Ambos, libros y manuales de estilo "deben adaptarse a los nuevos tiempos". Profesionales y público necesitan herramientas útiles, ágiles y rápidas, que no solo miren a la edición tradicional en papel, sino a los muchos retos de estilo que plantea la escritura digital

Estos, además, deben contemplar que los contenidos creados para Internet responden a una pautas de escritura y lectura adaptadas a las pantallas y en las que no solo se escribe para personas sino también para robots, especialmente para los buscadores.

Los manuales deberían ir a quien escribe sin esperar a que quien escribe vaya a los manuales. Para consultar hay que tener una duda que, a veces, ni siquiera se tiene. Los nuevos manuales deberían ser sistemas integrados en los programas de edición que alerten al escritor, le adviertan sobre posibles errores y le sugieran posibilidades y alternativas mientras escribe.

También consideran que se deben eliminar y adelgazar los sistemas de edición y corrección de los medios compromete su calidad.
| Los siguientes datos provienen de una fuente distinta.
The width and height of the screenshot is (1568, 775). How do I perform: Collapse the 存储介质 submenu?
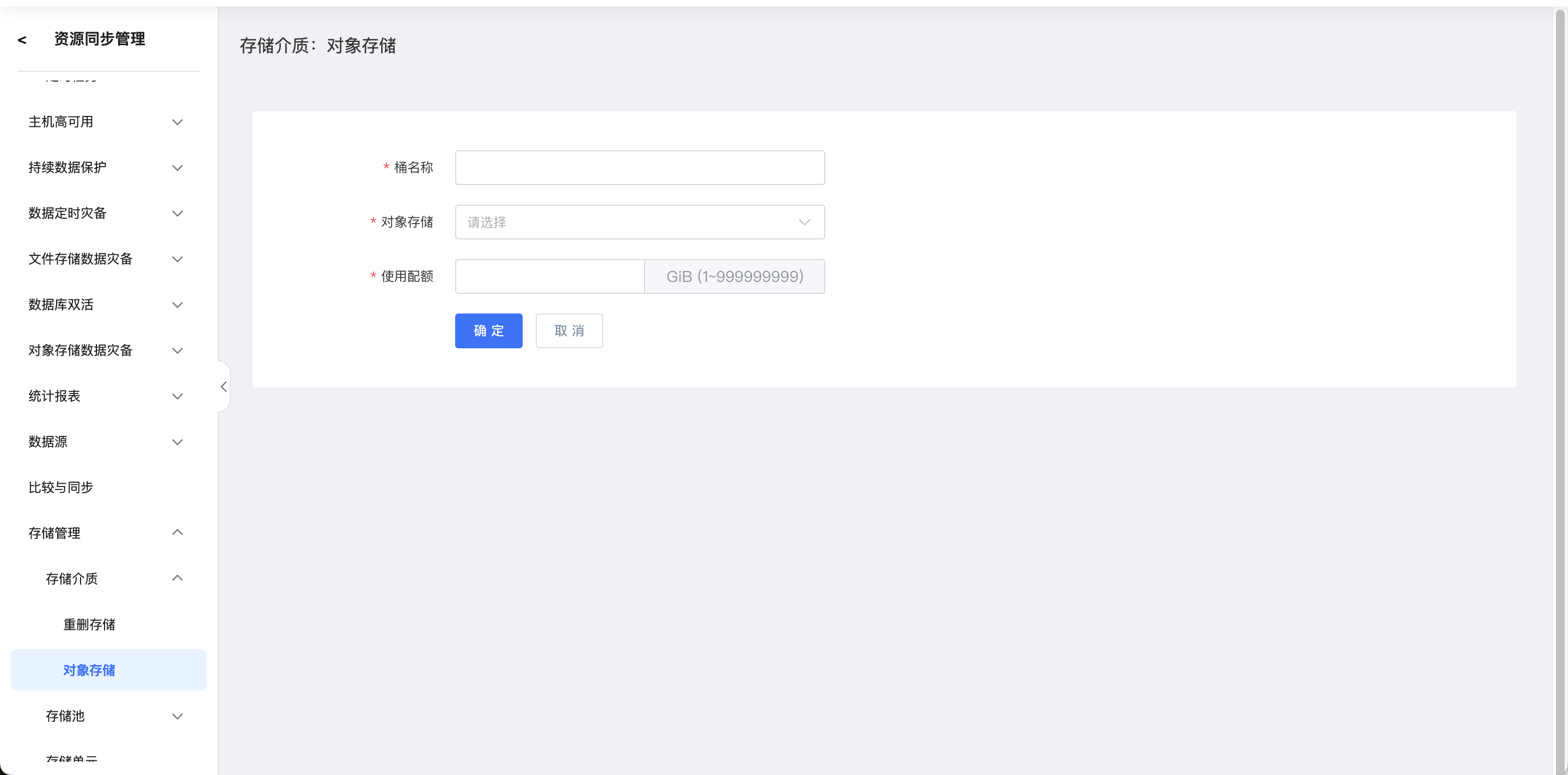click(113, 579)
Además de libros de estilo, los medios necesitan correctores o editores profesionales que revisen el producto final. Lo ideal sería dotar a los medios de unidades de vigilancia capaces de detectar y atajar errores frecuentes.

Por el contrario, los medios tienden en los últimos años a adelgazar e incluso eliminar los controles profesionales y lingüísticos, lo que redunda en el aumento de errores, erratas, malos usos...

Por último, destacan, los correctores hacen mejores escritores y periodistas. Libros de estilo y correctores profesionales son complementarios. Los segundos aplican y revisan los primeros.

El autor suele ser el peor corrector de su propio texto. Se necesita un ojo entrenado y con los recursos necesarios. La relación entre corrector y redactor ha de ser de confianza. Un buen corrector hace mejores redactores.

La labor de estos profesionales es accesible y asequible y, en un mundo en el que todos somos o podemos ser medios, deberá estar presente en ámbitos donde hasta ahora apenas lo ha estado: blogs, autoedición...

Todo porque "la existencia de correctores automáticos y sistemas de redacción asistida no hace innecesaria la labor de correctores profesionales, aunque puede orientarla de otro modo".